The Swedish embassy yesterday provided $2 million to the Academy of Culinary Arts Cambodia to train students to become chefs from 2018 to 2020.
The aid follows a similar three-year grant that ran from 2016 to 2018 with a budget of $3 million.
After signing the agreement, Pierre Tami, CEO of ACAC, said that hospitality in Cambodia is evolving, noting that the number of tourists arriving in the Kingdom is expected to reach six to seven million by 2020.
Mr Tami said the strong growth of the tourism sector meant that it is the right time to invest in training students to enter the hospitality industry.
“The industry is looking for skilled staff,” he said. “They want workers with skills, but don’t know where to find them in Cambodia.”
He added that youth entering the workforce are struggling to find jobs as they are turned away due to a lack of skills.
Mr Tami said employers in the hospitality sector are turning to skilled workers from outside Cambodia to fill the void.
This skills gap among Cambodian workers must be addressed and the aid from Sweden will allow the academy to get the job done, he said.
ACAC is a new hospitality training institute established as a public-private partnership to deal with the rapid growth of the tourism industry in the country.
It is the first culinary academy in Cambodia with an international hospitality curriculum that aligns with Asean and Swiss standards.
Mr Tami said that ACAC offers scholarships to poor students and women, noting that 11 students are already enrolled under its programmes.
“Our maximum capacity is 200 students per year,” he said. “For the long-term sustainability of ACAC, we need to charge tuition fees from students.”
“We thank the Swedish government for the subsidy today,” he added.
Currently, the academy is being subsidized by donors, keeping tuition fees low for those not on scholarships. Student fees currently only cover half of the school’s operations costs, with the remaining half subsidised by donors.
In total, the ACAC will have received $5 million from Sweden by 2020.
Samuel Hurtig, head of development cooperation at the Swedish embassy, said that ACAC will provide the hospitality industry in Cambodia with qualified, trained and certified culinary professionals through high-quality and innovative educational programmes.
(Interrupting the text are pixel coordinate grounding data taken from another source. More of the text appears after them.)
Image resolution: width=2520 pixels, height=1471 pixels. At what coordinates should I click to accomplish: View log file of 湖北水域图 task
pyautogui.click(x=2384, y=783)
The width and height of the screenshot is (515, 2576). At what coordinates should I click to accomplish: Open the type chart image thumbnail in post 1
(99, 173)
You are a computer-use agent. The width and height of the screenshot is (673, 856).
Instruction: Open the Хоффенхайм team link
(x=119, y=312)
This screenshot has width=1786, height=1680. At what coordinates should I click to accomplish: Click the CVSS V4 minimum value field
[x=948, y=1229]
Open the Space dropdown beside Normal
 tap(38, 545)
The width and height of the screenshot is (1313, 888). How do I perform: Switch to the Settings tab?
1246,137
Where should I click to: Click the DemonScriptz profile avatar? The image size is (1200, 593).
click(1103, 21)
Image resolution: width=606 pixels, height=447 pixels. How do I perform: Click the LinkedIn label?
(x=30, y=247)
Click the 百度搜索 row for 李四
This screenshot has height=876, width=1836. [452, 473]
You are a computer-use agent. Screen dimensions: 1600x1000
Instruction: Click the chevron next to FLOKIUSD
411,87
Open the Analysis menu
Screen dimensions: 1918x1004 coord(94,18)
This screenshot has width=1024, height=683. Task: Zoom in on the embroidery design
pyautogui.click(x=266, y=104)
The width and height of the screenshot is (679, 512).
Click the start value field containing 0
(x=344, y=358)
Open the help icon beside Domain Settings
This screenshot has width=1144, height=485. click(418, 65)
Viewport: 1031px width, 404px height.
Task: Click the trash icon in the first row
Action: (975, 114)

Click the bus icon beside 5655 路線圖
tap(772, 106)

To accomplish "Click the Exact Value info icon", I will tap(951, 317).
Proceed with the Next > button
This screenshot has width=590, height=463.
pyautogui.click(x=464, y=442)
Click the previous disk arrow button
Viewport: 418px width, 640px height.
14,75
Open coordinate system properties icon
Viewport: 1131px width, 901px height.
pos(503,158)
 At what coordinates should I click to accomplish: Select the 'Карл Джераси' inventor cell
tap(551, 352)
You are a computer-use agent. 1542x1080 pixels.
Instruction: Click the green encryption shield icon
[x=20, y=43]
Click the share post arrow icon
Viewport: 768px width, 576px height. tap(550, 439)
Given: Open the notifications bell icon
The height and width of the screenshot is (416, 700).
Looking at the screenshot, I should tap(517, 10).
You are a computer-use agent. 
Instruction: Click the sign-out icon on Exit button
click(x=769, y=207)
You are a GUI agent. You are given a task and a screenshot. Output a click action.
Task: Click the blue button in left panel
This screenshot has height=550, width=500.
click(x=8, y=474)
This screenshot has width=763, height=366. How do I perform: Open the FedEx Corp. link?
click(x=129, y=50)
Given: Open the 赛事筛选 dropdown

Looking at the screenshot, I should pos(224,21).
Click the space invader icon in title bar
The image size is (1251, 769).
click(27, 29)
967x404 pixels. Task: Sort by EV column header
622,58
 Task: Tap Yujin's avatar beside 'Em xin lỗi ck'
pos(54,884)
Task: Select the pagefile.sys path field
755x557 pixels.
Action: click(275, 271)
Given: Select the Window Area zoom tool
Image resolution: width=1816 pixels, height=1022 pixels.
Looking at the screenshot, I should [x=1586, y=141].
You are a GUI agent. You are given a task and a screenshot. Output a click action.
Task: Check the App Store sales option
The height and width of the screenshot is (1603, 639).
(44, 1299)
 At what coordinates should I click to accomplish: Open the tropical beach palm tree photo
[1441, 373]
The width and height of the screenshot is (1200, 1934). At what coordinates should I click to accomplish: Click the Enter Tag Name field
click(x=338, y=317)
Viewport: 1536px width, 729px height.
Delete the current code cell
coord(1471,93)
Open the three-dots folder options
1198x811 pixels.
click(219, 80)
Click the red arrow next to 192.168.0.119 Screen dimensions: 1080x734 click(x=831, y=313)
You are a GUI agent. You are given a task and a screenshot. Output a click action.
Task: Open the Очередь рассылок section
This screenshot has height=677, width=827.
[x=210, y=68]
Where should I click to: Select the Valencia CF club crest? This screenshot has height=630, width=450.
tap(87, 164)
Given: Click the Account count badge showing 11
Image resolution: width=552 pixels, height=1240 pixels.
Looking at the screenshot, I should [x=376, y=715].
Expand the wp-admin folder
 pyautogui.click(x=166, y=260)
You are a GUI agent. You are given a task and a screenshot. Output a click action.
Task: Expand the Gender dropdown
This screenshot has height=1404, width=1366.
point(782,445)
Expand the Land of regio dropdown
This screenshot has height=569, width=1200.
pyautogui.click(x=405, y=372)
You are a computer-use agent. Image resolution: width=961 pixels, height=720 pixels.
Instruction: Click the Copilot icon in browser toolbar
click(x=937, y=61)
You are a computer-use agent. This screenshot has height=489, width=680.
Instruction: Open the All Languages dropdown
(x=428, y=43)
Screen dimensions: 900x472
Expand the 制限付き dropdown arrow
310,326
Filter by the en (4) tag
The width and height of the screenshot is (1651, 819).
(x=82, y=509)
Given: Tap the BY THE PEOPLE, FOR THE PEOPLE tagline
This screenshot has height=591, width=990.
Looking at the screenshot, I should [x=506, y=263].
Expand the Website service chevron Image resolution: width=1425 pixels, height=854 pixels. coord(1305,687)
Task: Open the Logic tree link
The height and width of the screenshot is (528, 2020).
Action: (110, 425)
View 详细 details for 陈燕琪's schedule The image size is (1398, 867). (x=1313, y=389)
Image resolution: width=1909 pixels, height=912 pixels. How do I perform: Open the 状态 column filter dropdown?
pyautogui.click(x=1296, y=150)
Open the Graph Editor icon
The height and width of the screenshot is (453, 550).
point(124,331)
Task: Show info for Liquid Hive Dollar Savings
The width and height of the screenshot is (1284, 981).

“We understand that vocational training is very important for the future of Cambodia,” he said. “This is a unique academy. We will continue to be partners of this academy.”
“Skills development in the hospitality sector in Cambodia are of high importance for the future growth and prosperity of the country and its people,” he added.
Luu Meng, president of the Cambodian Tourism Federation, said that Cambodia needs about 4,000 to 5,000 chefs every year due to the growth of the tourism sector.
“We badly need professional chefs and professional cooks,” he said. “Professional chefs will contribute to the health of customers.”